As the person, Hugh Person (corrupted "Peterson" and pronounced "Parson" by some) extricated his angular bulk from the taxi... (Transparent Things, 2).
 
Peterson being a Swedish name, one is reminded of Martyn Harlov, the hero of Turgenev's novella Stepnoy Korol' Lir (A Lear of the Steppes, 1870):
 
-- Наш род от вшеда (он так выговаривал слово швед); от вшеда Харлуса ведётся.

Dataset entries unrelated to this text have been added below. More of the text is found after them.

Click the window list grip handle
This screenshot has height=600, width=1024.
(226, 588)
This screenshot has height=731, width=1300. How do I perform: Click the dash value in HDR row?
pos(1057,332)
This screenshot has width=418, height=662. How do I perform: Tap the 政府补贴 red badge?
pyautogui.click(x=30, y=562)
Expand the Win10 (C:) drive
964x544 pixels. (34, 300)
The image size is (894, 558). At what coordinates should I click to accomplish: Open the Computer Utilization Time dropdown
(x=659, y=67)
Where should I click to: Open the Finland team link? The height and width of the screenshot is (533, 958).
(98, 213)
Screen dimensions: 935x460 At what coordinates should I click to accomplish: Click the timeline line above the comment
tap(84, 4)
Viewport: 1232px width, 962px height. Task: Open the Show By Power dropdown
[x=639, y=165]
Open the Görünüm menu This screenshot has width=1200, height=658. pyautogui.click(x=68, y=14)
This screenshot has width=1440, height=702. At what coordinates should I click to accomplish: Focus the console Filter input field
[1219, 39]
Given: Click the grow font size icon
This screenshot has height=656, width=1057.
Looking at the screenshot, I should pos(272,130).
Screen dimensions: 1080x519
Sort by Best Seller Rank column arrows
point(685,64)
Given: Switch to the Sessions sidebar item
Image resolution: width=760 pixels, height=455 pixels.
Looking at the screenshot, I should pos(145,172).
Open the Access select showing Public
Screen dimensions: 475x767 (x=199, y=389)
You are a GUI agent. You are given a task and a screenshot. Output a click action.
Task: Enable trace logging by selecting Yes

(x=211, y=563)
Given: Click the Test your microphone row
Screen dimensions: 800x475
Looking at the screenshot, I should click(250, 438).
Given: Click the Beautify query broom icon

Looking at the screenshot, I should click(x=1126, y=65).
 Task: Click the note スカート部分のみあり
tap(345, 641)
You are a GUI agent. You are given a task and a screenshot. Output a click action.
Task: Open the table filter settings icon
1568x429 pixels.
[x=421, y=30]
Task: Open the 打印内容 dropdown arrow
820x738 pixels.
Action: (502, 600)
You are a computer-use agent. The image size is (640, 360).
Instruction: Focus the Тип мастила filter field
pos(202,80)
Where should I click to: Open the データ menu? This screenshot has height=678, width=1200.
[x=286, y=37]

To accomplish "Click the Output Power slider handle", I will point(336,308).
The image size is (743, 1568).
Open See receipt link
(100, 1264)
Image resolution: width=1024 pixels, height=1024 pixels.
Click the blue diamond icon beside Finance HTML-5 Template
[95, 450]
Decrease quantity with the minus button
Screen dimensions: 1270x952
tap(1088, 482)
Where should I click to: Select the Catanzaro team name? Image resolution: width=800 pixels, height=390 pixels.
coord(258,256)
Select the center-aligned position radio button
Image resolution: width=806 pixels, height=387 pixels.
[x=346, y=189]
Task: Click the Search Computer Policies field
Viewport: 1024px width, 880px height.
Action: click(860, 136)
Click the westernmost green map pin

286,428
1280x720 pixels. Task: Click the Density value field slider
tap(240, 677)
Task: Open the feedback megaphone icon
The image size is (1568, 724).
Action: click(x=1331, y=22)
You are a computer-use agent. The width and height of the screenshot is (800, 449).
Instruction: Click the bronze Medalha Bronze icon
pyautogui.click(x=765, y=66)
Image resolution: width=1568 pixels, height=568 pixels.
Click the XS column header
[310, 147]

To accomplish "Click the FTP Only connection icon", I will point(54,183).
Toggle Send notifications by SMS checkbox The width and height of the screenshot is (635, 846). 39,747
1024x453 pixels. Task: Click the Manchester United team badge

"Our family's descended from the Swede Harlus," he used to maintain. (chapter I)
 
From The Worker's Leisure-Hour, Harlov's favorite book (published in 1785 by Novikov, a famous Russian educator and freemason):
 
"Смерть есть важная и великая работа натуры. Она не что иное, как то, что дух, понеже есть легче, тоньше и гораздо проницательнее тех стихий, коим отдан был под власть, но и самой электрической силы, то он химическим образом чистится и стремится до тех пор, пока не ощутит равно духовного себе места..." и т. д. {См. "Покоящийся трудолюбец", 1785, III ч. Москва.}
 
"Death is a grand and solemn work of nature. It is nothing else than that the spirit, inasmuch as it is lighter, finer, and infinitely more penetrating than those elements under whose sway it has been subject, nay, even than the force of electricity itself, so is chemically purified and striveth upward till what time it attaineth an equally spiritual abiding-place for itself . . ." and so on. (chapter XV)
 
Harlov's brother-in-law (our Lear's fool) has a very strange first name: Souvenir. "He was the brother of Harlov's deceased wife, had been nicknamed Souvenir as a little boy, and Souvenir he had remained for every one, even the servants, who addressed him, it is true, as Souvenir Timofeich. His real name he seemed hardly to know himself." (chapter IV).
 
Probably irrelevant: the name of Turgenev's hero brings to mind Clarissa Harlowe, the heroine of Richardson's novel with whom Pushkin's Tatiana likes to identify herself (Eugene Onegin, Chapter Three, X), and Panfil Harlikov who on Tatiana's nameday comes with his family to the Larins (EO, Chapter Five).
 
Btw., the author of A Lear of the Steppes was a descendant of Yakov Turgenev, the court jester of Peter I.
 
This Henry Emery Person, our Person's father... (TT, 6)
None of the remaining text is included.